Screenshot and document pointing data
— BEGIN —

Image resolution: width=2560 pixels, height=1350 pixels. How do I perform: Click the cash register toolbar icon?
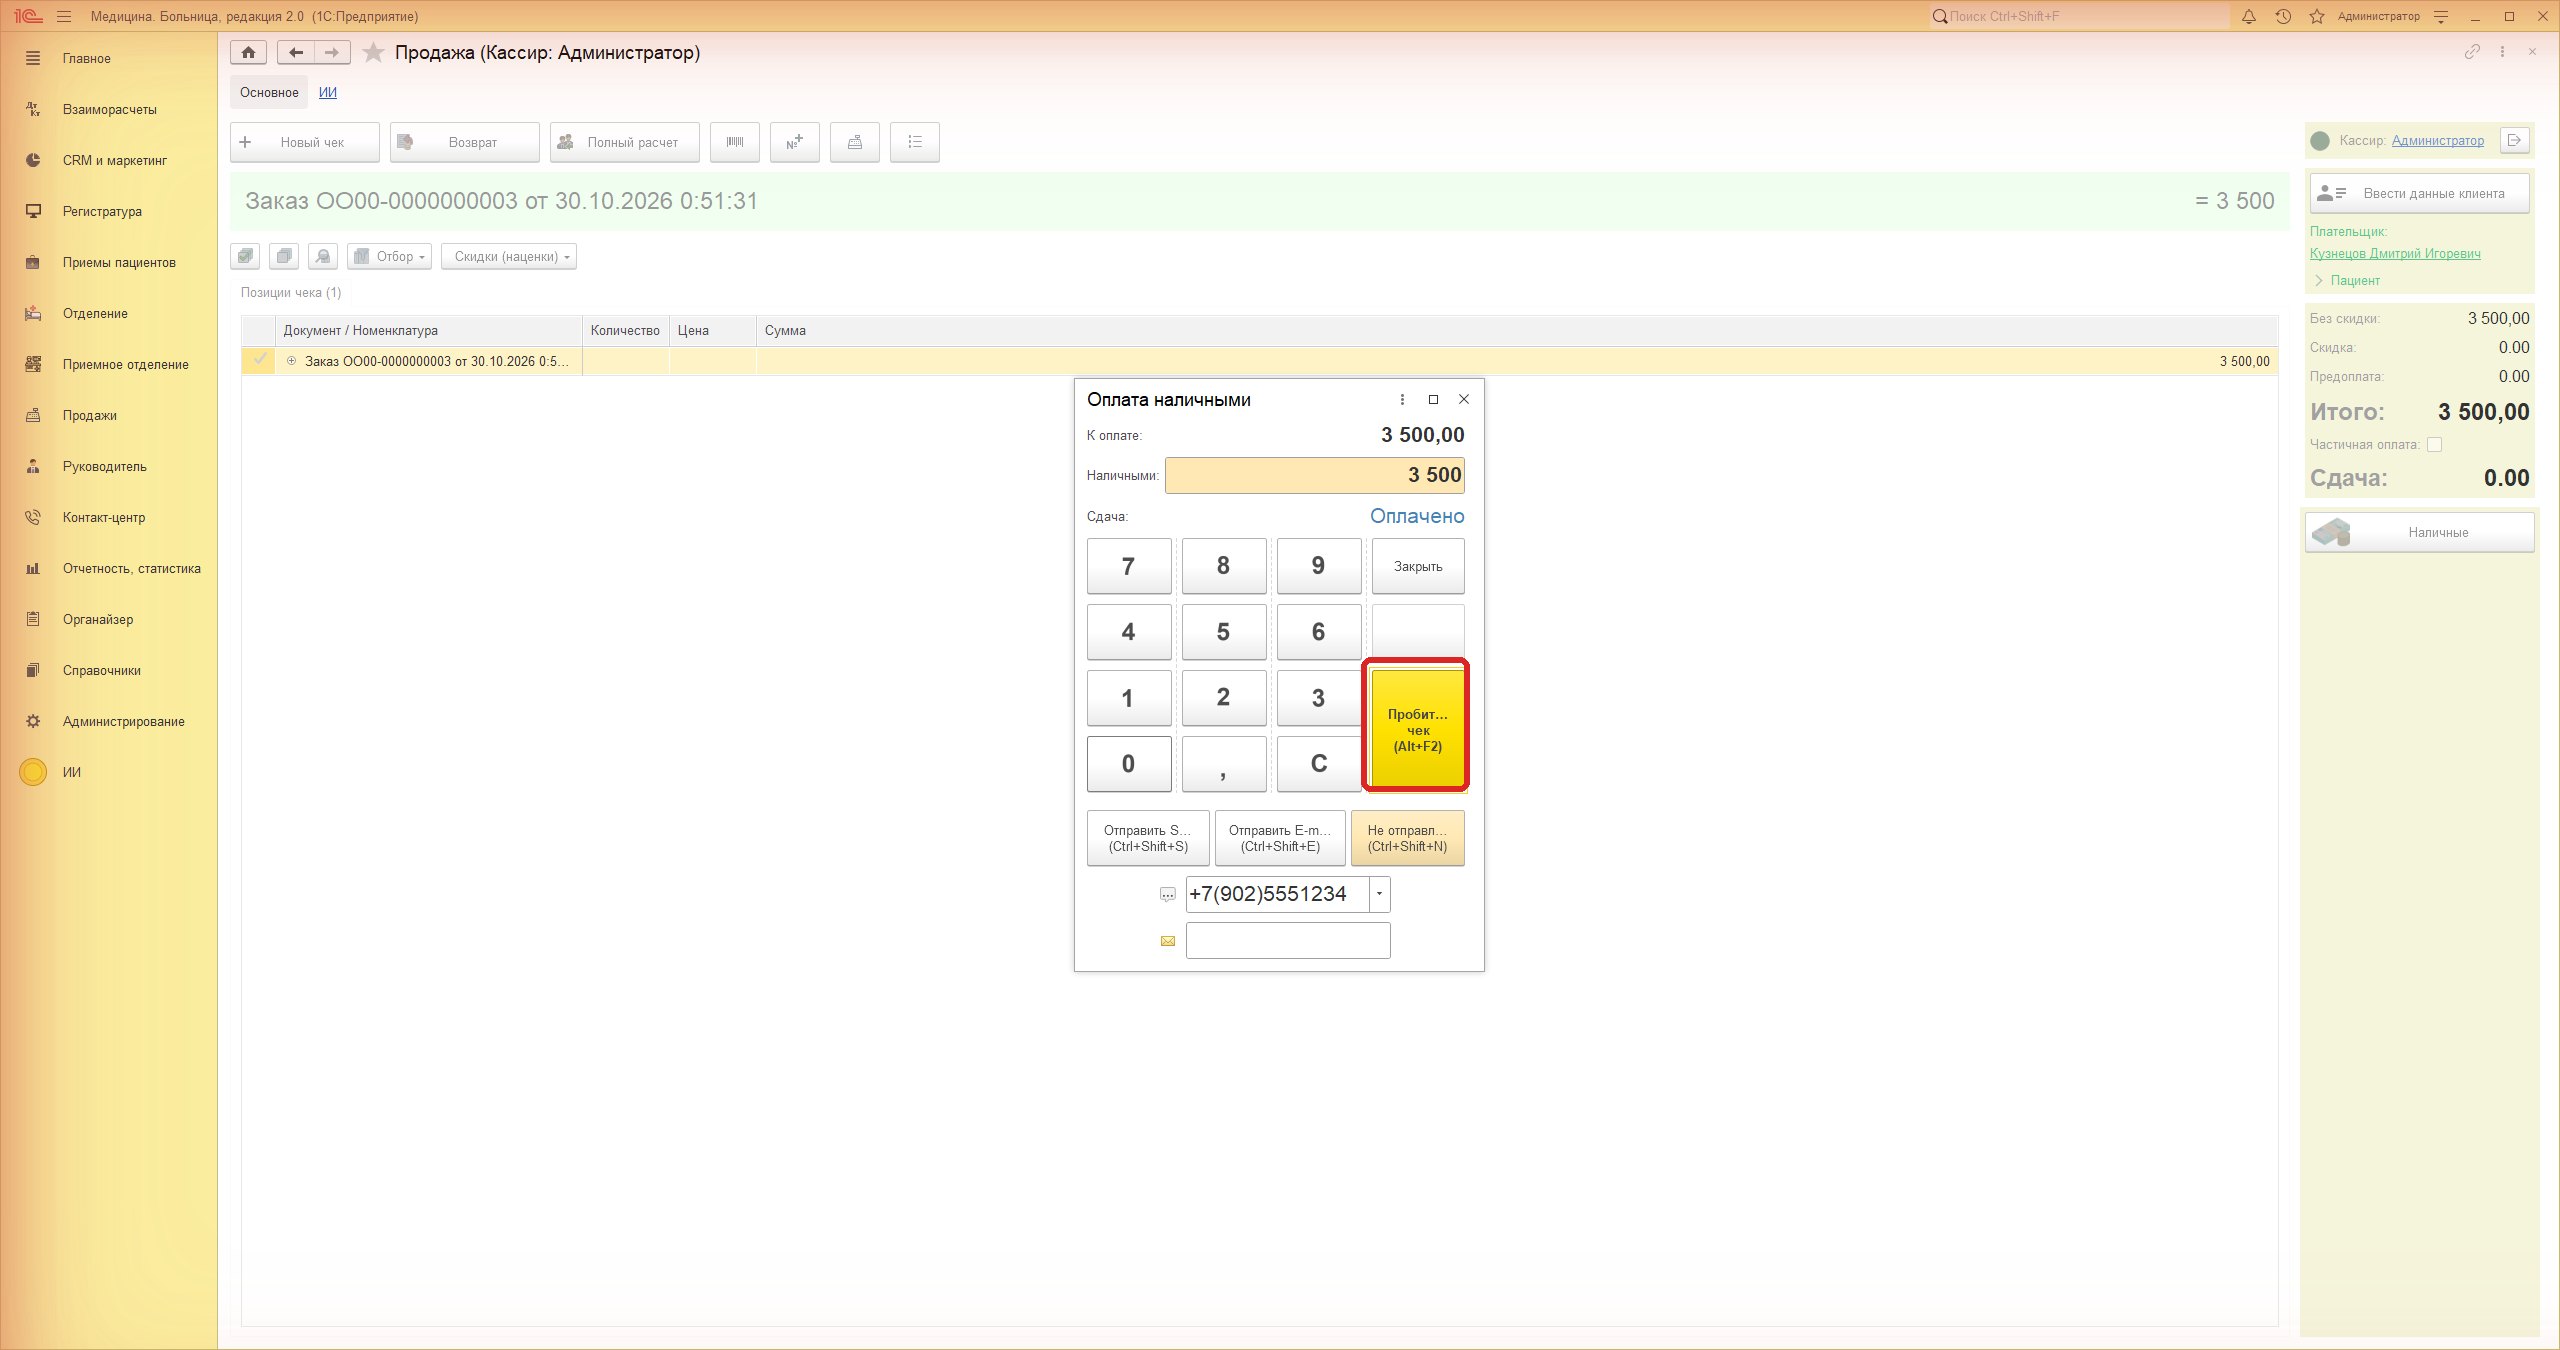(855, 142)
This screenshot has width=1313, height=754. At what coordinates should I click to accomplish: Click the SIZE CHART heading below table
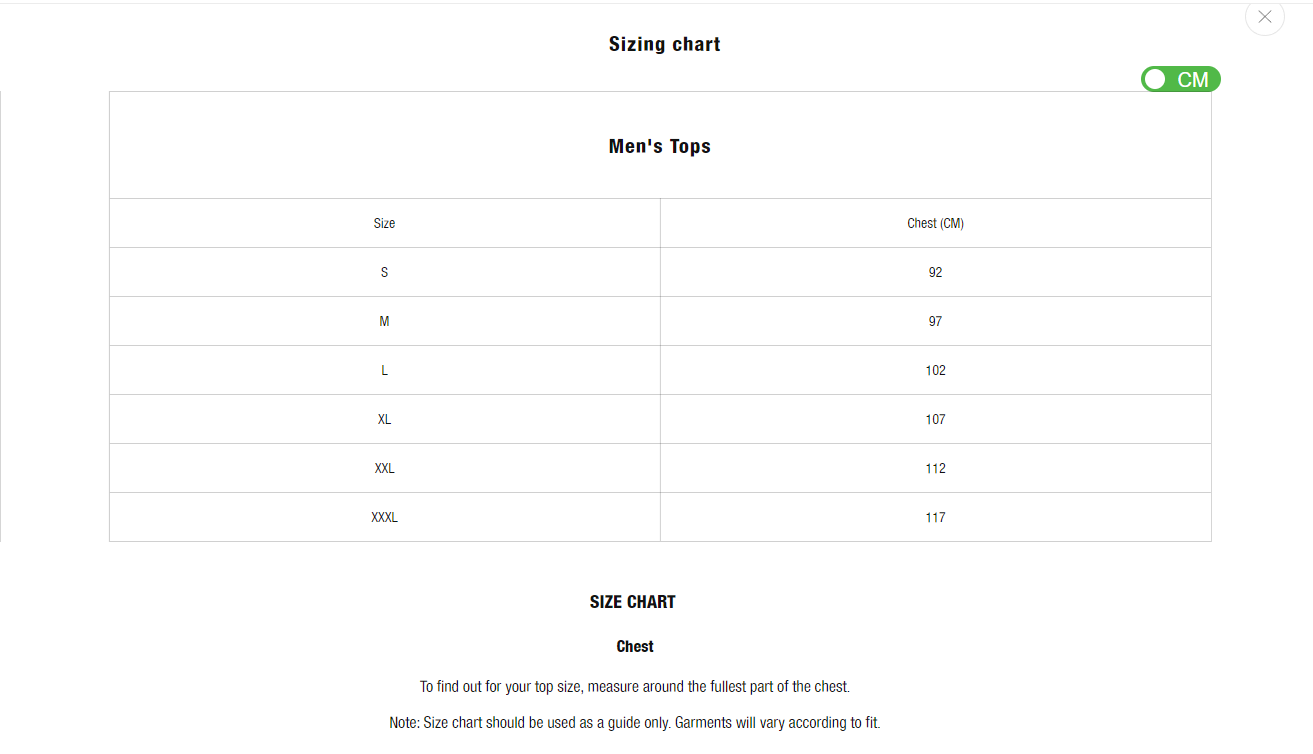[632, 602]
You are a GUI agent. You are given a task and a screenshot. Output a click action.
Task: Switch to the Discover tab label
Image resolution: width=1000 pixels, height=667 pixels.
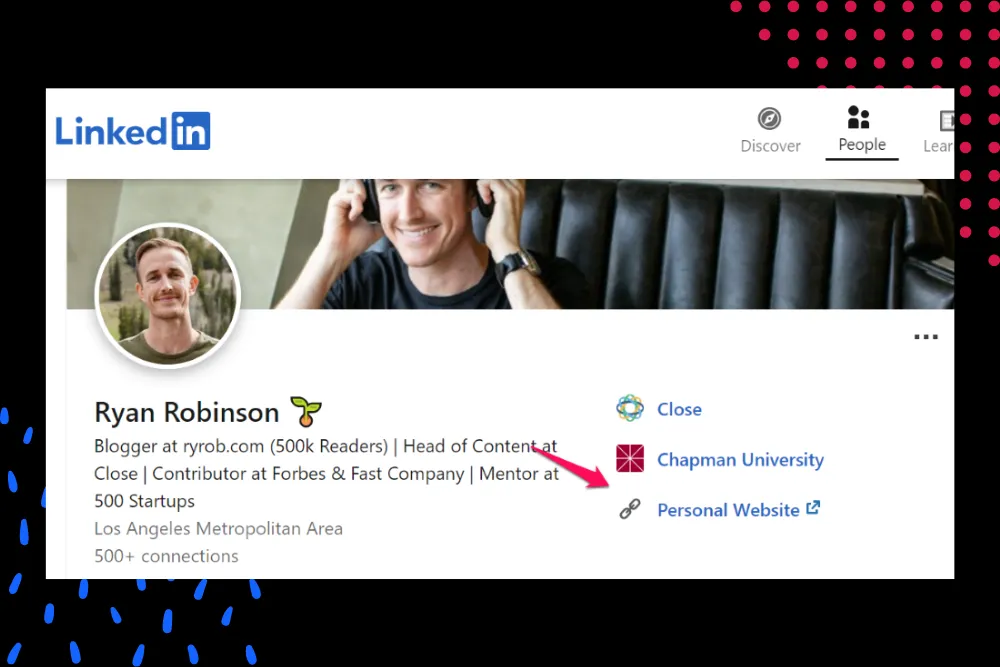coord(770,146)
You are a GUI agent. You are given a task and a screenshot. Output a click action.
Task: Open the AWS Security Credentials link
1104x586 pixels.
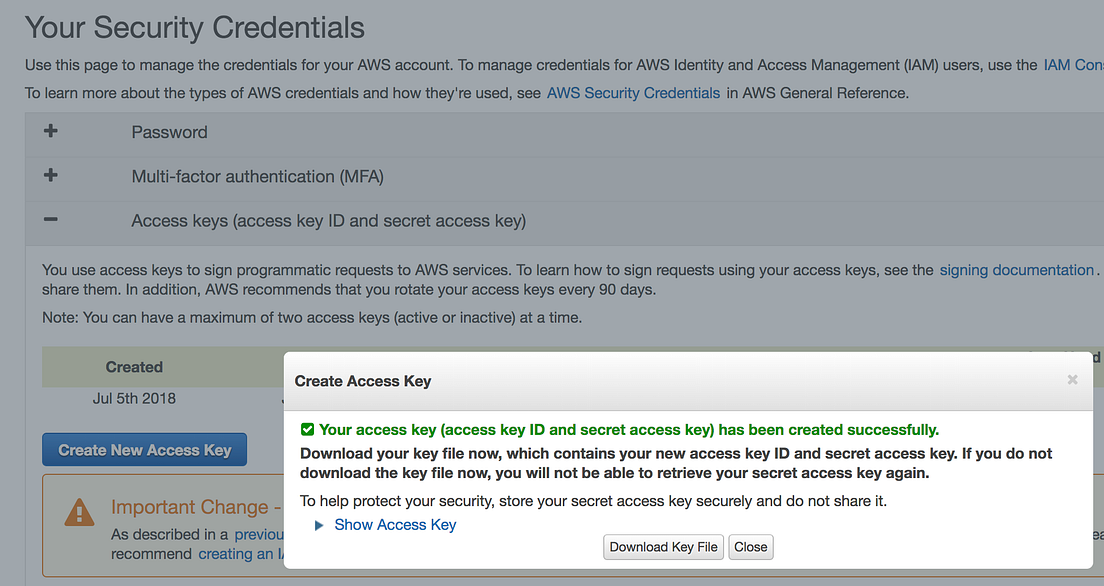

— END —

• [YOUR GOAL] Copy out all the rows above with "GUI agent" changed to "screen assistant" and nothing else altered. Leave the pictures out.

• [TASK ANSWER]
Image resolution: width=2560 pixels, height=1350 pixels. How do I perform: Click the cash register toolbar icon?
(855, 142)
This screenshot has width=1313, height=754. At what coordinates should I click to accomplish: Click the SIZE CHART heading below table
[632, 602]
You are a screen assistant. You are given a task and a screenshot. Output a click action.
Task: Switch to the Discover tab label
Image resolution: width=1000 pixels, height=667 pixels.
coord(770,146)
You are a screen assistant. You are given a task and a screenshot. Output a click action.
Task: Open the AWS Security Credentials link
1104x586 pixels.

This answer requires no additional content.